(AIM OF THE TASK)
The data below is to be set down exactly.

(Collected data entries)

=== Begin Enclosure ===

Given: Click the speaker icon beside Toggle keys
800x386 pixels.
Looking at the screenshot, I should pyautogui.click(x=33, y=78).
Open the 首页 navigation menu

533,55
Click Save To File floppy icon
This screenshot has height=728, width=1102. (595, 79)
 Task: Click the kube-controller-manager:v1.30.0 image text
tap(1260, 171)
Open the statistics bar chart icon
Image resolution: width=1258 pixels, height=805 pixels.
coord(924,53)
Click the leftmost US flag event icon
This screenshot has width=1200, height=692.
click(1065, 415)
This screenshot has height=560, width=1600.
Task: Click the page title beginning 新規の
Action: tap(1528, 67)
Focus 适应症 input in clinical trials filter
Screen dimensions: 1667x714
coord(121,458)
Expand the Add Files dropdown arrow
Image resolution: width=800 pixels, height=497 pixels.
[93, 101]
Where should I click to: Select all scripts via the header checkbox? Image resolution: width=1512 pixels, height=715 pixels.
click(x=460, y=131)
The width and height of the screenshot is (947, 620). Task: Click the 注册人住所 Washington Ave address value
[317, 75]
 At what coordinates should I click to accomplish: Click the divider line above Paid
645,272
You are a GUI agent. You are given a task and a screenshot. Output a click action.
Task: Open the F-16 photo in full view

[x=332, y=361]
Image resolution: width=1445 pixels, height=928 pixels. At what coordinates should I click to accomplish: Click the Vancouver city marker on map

=== End Enclosure ===

(EXERCISE ANSWER)
Given: Click the speaker icon beside Toggle keys
800x386 pixels.
Looking at the screenshot, I should pyautogui.click(x=33, y=78).
Open the 首页 navigation menu

533,55
Click Save To File floppy icon
This screenshot has height=728, width=1102. (595, 79)
 Task: Click the kube-controller-manager:v1.30.0 image text
tap(1260, 171)
Open the statistics bar chart icon
Image resolution: width=1258 pixels, height=805 pixels.
coord(924,53)
Click the leftmost US flag event icon
This screenshot has width=1200, height=692.
click(1065, 415)
This screenshot has height=560, width=1600.
Task: Click the page title beginning 新規の
Action: tap(1528, 67)
Focus 适应症 input in clinical trials filter
Screen dimensions: 1667x714
coord(121,458)
Expand the Add Files dropdown arrow
Image resolution: width=800 pixels, height=497 pixels.
[93, 101]
Where should I click to: Select all scripts via the header checkbox? Image resolution: width=1512 pixels, height=715 pixels.
click(x=460, y=131)
The width and height of the screenshot is (947, 620). Task: Click the 注册人住所 Washington Ave address value
[317, 75]
 At what coordinates should I click to accomplish: Click the divider line above Paid
645,272
You are a GUI agent. You are given a task and a screenshot. Output a click action.
Task: Open the F-16 photo in full view

[x=332, y=361]
Image resolution: width=1445 pixels, height=928 pixels. At what coordinates should I click to accomplish: Click the Vancouver city marker on map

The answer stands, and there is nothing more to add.